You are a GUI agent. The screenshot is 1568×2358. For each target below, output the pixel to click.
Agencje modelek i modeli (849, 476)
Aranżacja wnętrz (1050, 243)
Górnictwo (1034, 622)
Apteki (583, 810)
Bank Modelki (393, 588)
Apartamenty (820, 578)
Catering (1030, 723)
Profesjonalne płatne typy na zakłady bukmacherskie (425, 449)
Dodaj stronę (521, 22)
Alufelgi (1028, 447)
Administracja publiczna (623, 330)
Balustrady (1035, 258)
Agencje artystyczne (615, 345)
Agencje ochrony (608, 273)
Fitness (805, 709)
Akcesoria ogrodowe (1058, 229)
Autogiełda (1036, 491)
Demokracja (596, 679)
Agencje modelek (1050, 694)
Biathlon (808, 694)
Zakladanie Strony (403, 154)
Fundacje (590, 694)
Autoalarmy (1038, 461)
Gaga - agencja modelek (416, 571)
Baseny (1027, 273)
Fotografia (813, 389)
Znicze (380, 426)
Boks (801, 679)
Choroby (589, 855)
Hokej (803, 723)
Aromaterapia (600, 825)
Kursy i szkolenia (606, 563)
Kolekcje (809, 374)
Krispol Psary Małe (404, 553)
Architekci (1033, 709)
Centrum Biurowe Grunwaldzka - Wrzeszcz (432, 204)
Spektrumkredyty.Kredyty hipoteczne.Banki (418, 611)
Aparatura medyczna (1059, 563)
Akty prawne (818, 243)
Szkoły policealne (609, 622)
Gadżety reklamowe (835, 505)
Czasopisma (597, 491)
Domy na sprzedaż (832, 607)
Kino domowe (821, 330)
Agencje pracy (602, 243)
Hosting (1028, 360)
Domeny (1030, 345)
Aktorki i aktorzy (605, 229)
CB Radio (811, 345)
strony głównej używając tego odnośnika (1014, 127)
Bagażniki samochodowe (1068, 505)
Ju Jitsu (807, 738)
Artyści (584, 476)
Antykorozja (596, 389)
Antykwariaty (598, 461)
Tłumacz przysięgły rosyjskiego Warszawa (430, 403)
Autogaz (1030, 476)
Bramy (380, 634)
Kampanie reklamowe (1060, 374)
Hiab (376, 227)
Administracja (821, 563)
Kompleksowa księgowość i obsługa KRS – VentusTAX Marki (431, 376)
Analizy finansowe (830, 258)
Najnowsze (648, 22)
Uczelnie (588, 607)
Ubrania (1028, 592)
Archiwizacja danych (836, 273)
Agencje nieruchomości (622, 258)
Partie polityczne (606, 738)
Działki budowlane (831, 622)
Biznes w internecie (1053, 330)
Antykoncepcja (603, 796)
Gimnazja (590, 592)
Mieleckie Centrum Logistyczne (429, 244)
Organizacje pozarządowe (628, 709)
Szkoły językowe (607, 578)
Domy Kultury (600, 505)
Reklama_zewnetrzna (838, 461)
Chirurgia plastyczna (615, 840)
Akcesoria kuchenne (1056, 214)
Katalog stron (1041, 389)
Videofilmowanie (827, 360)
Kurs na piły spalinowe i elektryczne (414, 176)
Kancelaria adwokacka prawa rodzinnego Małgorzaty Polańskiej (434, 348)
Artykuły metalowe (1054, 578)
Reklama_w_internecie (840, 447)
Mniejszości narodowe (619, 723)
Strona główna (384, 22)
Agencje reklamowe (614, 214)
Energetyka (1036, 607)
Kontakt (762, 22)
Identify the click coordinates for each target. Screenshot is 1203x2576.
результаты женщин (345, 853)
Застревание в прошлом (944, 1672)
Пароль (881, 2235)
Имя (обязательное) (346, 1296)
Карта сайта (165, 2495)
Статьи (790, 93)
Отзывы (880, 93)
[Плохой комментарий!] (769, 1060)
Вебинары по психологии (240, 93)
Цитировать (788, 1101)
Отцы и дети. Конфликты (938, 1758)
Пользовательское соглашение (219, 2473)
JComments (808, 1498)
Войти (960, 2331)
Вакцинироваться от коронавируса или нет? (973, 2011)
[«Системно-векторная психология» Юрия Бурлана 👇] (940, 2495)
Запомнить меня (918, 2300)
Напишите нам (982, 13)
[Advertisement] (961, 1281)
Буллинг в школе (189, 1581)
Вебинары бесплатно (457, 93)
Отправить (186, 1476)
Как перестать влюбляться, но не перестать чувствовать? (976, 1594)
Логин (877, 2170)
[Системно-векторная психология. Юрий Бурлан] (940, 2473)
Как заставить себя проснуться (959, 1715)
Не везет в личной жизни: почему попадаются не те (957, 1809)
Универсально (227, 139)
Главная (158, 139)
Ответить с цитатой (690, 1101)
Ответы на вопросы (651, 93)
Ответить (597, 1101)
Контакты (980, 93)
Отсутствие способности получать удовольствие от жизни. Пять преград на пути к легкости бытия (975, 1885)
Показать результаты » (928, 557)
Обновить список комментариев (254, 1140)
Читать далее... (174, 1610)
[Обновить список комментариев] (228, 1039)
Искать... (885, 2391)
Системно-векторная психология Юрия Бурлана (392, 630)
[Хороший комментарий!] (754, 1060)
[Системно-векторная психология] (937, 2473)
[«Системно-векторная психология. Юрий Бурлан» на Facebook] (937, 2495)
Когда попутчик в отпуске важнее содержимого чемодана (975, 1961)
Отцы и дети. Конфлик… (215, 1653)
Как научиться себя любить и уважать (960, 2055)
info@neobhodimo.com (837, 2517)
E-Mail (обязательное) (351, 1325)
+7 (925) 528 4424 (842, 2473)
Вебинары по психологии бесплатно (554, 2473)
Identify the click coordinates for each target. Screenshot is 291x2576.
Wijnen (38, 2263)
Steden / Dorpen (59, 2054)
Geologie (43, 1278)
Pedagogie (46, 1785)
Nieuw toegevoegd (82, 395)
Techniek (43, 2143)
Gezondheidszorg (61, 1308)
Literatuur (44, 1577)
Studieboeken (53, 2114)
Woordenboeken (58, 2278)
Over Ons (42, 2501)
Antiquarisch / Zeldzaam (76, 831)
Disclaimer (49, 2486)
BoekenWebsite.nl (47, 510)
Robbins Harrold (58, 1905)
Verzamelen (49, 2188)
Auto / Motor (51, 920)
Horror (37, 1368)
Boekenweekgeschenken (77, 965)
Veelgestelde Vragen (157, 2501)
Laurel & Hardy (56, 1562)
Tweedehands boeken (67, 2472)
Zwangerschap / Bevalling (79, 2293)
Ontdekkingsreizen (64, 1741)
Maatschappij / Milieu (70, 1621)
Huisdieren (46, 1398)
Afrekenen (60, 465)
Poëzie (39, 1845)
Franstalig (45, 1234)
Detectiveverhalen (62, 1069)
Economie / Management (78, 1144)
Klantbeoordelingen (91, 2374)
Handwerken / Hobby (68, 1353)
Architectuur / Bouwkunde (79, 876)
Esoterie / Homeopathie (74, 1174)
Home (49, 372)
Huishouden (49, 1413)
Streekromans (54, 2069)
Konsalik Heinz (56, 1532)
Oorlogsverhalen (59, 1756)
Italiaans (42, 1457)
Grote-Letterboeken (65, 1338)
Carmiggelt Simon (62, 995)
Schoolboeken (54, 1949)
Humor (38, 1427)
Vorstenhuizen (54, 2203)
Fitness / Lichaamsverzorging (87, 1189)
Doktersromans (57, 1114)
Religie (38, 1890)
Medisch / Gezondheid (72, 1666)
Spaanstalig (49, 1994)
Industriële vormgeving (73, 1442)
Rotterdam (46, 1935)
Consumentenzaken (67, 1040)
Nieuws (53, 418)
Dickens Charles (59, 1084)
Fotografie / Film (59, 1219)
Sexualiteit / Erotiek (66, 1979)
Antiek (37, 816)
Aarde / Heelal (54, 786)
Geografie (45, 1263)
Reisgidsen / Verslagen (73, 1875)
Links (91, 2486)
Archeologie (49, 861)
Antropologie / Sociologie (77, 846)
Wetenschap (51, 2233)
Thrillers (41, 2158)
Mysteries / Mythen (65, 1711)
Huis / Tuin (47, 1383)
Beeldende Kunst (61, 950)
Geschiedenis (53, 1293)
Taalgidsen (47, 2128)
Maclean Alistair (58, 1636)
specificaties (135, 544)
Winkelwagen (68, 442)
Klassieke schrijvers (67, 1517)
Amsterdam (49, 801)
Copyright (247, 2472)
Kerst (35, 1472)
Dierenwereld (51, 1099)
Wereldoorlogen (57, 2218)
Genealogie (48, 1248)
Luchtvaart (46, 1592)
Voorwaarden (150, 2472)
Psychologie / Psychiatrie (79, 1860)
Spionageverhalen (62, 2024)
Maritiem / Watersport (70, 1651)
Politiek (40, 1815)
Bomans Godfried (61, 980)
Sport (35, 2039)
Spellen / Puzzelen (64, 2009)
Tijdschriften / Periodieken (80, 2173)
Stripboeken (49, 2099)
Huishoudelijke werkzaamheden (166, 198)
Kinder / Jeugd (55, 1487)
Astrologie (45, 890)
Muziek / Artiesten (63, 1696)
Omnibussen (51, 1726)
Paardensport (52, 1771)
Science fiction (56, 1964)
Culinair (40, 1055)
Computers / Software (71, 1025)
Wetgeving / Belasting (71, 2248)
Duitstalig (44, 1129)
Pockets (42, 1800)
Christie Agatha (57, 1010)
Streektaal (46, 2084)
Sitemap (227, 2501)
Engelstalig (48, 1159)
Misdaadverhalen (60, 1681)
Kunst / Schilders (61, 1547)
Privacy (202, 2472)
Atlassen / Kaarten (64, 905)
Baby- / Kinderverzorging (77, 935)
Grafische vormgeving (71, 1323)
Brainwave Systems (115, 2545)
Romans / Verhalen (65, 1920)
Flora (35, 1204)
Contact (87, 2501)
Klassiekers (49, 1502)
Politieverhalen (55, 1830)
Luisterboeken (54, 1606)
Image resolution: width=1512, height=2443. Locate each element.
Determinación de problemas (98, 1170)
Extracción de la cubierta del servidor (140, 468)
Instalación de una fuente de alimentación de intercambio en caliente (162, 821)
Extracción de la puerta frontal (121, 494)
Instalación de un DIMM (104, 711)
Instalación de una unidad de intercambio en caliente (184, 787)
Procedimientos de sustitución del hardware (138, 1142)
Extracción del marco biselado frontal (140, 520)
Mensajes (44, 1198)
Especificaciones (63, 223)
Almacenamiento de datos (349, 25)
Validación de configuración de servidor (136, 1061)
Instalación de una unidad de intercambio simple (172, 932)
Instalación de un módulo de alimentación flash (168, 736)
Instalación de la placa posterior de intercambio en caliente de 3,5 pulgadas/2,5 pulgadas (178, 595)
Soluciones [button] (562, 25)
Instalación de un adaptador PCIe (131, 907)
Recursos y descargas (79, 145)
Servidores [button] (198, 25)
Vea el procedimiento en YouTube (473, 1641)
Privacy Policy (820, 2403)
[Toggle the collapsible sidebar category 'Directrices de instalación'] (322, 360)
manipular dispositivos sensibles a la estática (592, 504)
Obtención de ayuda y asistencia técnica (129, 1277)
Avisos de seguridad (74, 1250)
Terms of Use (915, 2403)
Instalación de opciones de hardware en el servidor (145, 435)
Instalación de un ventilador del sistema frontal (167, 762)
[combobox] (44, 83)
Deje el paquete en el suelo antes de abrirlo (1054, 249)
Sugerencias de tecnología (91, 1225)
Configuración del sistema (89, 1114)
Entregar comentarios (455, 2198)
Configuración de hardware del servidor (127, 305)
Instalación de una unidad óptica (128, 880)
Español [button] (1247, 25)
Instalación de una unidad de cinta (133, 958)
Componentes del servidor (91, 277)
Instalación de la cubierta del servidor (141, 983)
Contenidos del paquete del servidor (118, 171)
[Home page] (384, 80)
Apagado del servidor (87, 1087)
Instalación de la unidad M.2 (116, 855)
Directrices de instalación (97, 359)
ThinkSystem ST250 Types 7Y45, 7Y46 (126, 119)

......

### WHAT IS REQUIRED
Transcribe the records above exactly, beginning at the line that contains "Bank Modelki (393, 588)" and ending with the line that contains "Zakladanie Strony (403, 154)", both included, and nothing else.

### REPLY TO THE TASK
Bank Modelki (393, 588)
Apartamenty (820, 578)
Catering (1030, 723)
Profesjonalne płatne typy na zakłady bukmacherskie (425, 449)
Dodaj stronę (521, 22)
Alufelgi (1028, 447)
Administracja publiczna (623, 330)
Balustrady (1035, 258)
Agencje artystyczne (615, 345)
Agencje ochrony (608, 273)
Fitness (805, 709)
Akcesoria ogrodowe (1058, 229)
Autogiełda (1036, 491)
Demokracja (596, 679)
Agencje modelek (1050, 694)
Biathlon (808, 694)
Zakladanie Strony (403, 154)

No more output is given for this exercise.